Don’t Make Me Get the Soap

Keep it appropriate!  There may be kids in the audience.  Even if there aren’t any kids, odds are your grandparents may be in attendance and you don’t want to make a fool of yourself in front of them, not to mention your parents…oh and your new wife’s parents.  So no foul language, no dirty jokes or stories and let’s not make this a drinking game…”but…um”.  Tell a nice story about how you met and fell in love with your wife.  Regale them with tales of your best man and groomsmen, but keep it PG, PG-13 tops!  Don’t talk about the wild time you had at your stag or how you got left in Mexico and all you got “was a lousy T-shirt”.

You Look Mah-vel-ass…

Make sure you mention (a few times at least) how good your bride looks, and why stop there?  It never hurts to mention how good the bridesmaids look and mention the maid of honor as well.  Have your mum and the mum of the bride stand up, introduce them again and say how great they are and how good they look that night.  Mention the bride’s family, your family, maybe tell a little story about how you met your new wife’s family and how your family molded you into the grand man you are today.  Funny stories always keep the crowd in the palm of your hand.  Just don’t drone on, and on, and on, and on, and…you get the idea.

Thank Them All

Seriously, thank everyone!  Thank your Bride, both the families, the wedding party, the people who drove 3 hours, hell, thank the people who drove 5 minutes if you have any, the people who got on a plane, the hotel staff, the person who did the flowers, the cake designer, the guy who drove the cab to get your drunk groomsmen back to the hotel the night before, thank the DJ or band (even if it’s ahead of time.)  Thanking the hotel and serving staff is a great way to ensure that everyone’s glasses are filled,  and that the service is great for the rest of the night.  You get the idea, thank them all.  And if you can, thank your wedding planner.

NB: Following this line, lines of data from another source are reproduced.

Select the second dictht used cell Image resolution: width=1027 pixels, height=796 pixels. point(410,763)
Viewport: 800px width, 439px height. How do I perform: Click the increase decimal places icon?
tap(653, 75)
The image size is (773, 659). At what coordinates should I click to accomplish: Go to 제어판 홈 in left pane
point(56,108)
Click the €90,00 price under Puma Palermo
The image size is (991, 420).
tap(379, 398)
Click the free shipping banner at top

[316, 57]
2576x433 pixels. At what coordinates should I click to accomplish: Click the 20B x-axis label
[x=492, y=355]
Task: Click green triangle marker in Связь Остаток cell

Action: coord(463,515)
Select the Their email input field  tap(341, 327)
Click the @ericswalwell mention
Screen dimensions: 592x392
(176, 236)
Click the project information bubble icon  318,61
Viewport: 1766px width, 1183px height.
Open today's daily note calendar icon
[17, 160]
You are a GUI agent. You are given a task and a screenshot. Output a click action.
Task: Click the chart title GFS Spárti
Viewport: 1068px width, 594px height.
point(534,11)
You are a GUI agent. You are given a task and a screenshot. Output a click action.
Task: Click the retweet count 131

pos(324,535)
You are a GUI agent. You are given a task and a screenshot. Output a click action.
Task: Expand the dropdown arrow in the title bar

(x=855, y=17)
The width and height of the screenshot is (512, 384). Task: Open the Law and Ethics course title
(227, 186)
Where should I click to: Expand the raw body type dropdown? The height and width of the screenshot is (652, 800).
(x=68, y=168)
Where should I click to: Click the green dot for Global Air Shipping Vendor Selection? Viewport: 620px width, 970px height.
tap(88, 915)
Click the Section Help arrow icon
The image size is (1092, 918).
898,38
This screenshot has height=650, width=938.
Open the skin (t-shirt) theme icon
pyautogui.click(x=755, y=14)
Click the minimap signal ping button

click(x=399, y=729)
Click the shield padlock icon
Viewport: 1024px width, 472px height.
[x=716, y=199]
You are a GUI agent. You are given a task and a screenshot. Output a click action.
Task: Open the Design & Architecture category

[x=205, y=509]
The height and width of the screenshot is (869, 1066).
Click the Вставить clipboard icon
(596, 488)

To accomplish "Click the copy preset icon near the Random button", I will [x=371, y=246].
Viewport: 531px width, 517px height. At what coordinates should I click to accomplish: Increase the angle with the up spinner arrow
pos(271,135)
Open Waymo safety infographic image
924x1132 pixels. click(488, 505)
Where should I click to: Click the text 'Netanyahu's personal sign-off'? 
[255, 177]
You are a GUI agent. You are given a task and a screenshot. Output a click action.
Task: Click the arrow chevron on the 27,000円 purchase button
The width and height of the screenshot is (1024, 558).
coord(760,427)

Simon’s Gutsy Groom Advice

So now you know what to include in that speech of yours.  So when you have it written, practice delivering it in front of the mirror a few times.  Time it out to make sure you don’t hit the 15 minute mark, people will get bored.  Once you have the timing down, add in some great hand gestures and make up cards that have the MAIN talking points on them.  Hints not full sentences guys.  Run through the speech again with your new cards and you’re good to go.

Try to lay off the sauce until you have delivered your speech.  That is not to say you can’t drink at all, but don’t get right pillared!  You spent a lot of time on that speech and the last thing you want to do is slur your way through it.  So unprofessional!  Plus you’ll look like a classic fool in front of everyone and I don’t want any of Grooms looking silly.  That just won’t do.  So be cool…a wee nip of courage is OK, but not so much that you feel you can invade a small country or rob a bank.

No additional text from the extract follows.